* _MATERIAL SHOWN_:
————————

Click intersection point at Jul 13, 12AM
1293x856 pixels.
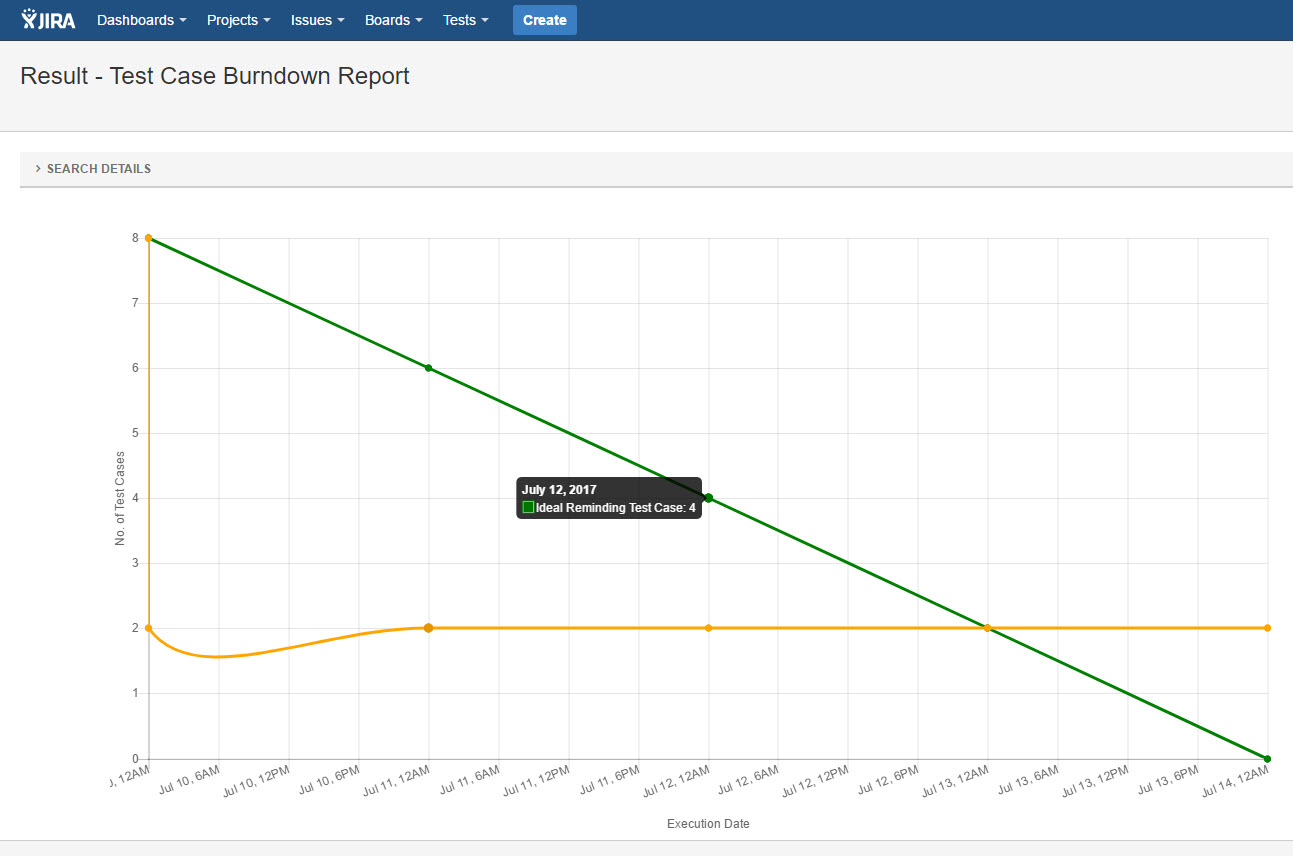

————————

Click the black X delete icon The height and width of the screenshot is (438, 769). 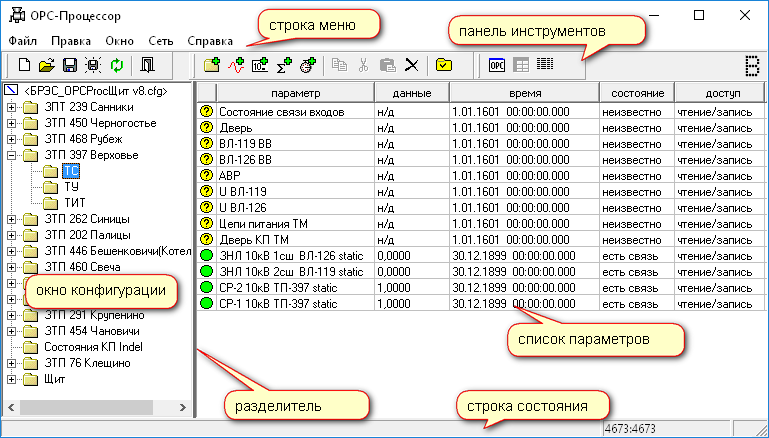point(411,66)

————————

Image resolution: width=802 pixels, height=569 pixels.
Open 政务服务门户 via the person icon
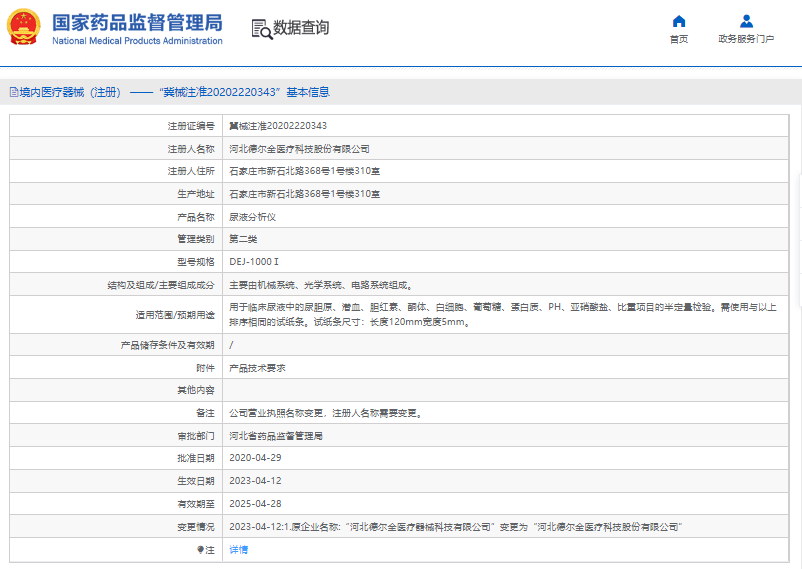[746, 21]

————————

Only lines containing the word "pixels" matter here: count them in the entries and give the number, nothing else.

* _WRITTEN SOLUTION_: 2